*Short task 1*
List the name of each parameter that the compute helper function takes in the Eigen blockwise-computation text.
*Short task 2*
Continue the Eigen blockwise-computation text from the point where it stops.

** Start of Text block **

The second step is to reduce the amount of memory required by doing the operation blockwise. The idea is pretty simple: We are somewhat constrained by memory bandwidth, especially since the matrix-matrix product is rather "thin". Plus it helps with the step after this.
Here I pick a block size of 384 rows. My rule of thumb is that the inputs and outputs should fit into the L2 cache (128-256 kiB, possibly shared by 2 threads) and that it should be a multiple of 16 for good vectorization across the board. 384 rows * 42 columns * 4 byte per float = 64 kiB. Adjust as required for other scalar types but from my tests it is actually not very sensitive.
Take care to use Eigen::Ref or appropriate templates to avoid copies, as I did here in the compute helper function.
namespace {
void compute(const Matrix& PhiD, const Eigen::Ref<const Matrix>& DPhi,
float factor, Eigen::Ref<Vector> Rho)
{
Rho = PhiD.cwiseProduct(DPhi).rowwise().sum() * factor;
}
} /* namespace anonymous */
void computeFVarsSigma(const int DFAType, const Matrix& D_sigma,
const Matrix& Phi, const Matrix& DPhiDx, const Matrix& DPhiDy,
const Matrix& DPhiDz, Vector& Rho, Vector& DRhoDx, Vector& DRhoDy,
Vector& DRhoDz)

** End of Text block **
** Start of Recorded information **

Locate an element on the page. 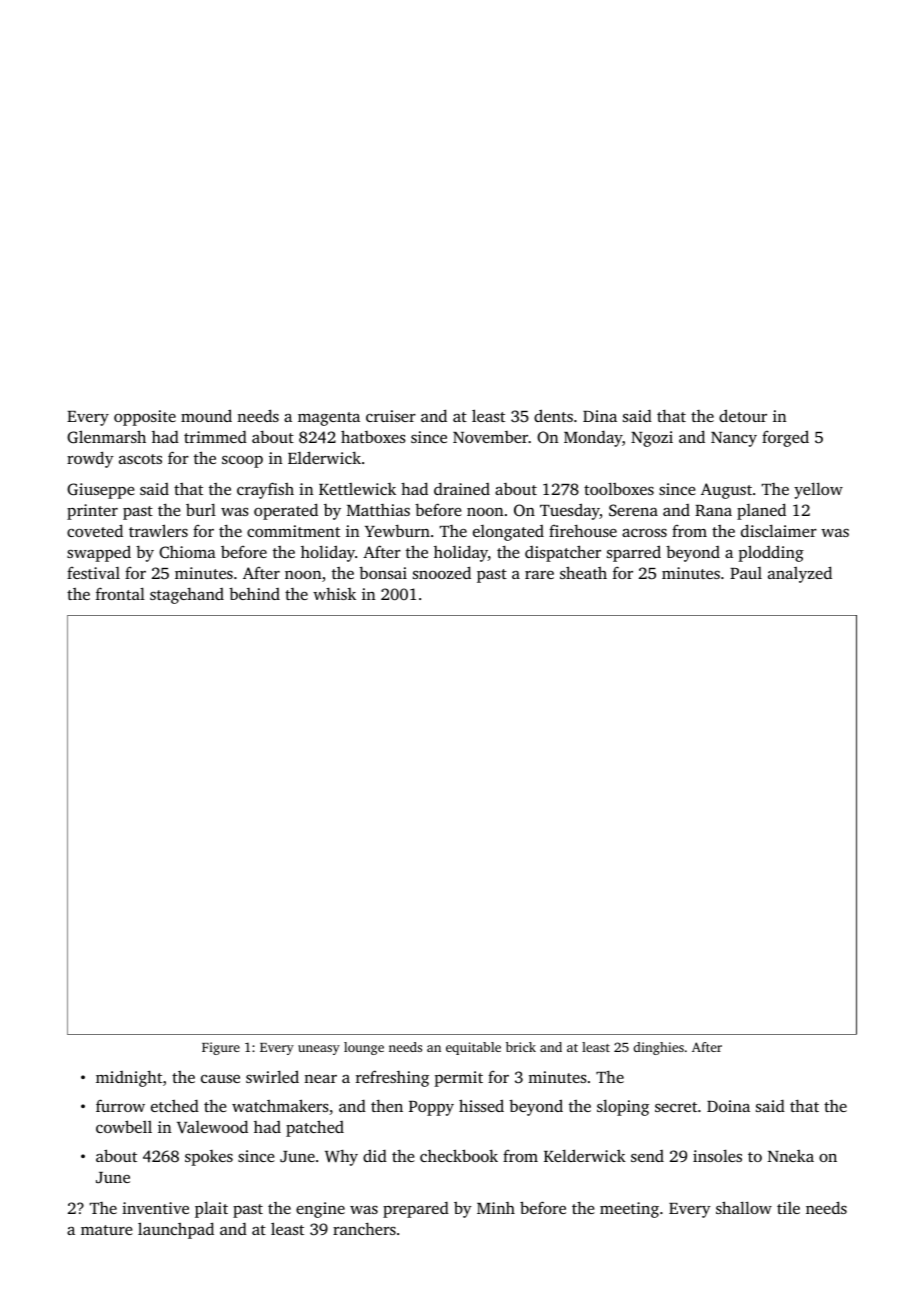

** End of Recorded information **

*Answer 1*
PhiD, DPhi, factor, Rho

*Answer 2*
{
const Eigen::Index n = Phi.rows(), blocksize = 384;
Rho.resize(n);
if(DFAType == 1)
for(Vector* vec: {&DRhoDx, &DRhoDy, &DRhoDz})
vec->resize(n);
Matrix PhiD;
for(Eigen::Index i = 0; i < n; i += blocksize) {
const Eigen::Index cur = std::min(blocksize, n - i);
PhiD.noalias() = Phi.middleRows(i, cur) * D_sigma;
compute(PhiD, Phi.middleRows(i, cur), 1.f, Rho.segment(i, cur));
if (DFAType == 1) {
compute(PhiD, DPhiDx.middleRows(i, cur), 2.f,
DRhoDx.segment(i, cur));
compute(PhiD, DPhiDy.middleRows(i, cur), 2.f,
DRhoDy.segment(i, cur));
compute(PhiD, DPhiDz.middleRows(i, cur), 2.f,
DRhoDz.segment(i, cur));
}
}
}
This is another speedup by a factor of 1.75.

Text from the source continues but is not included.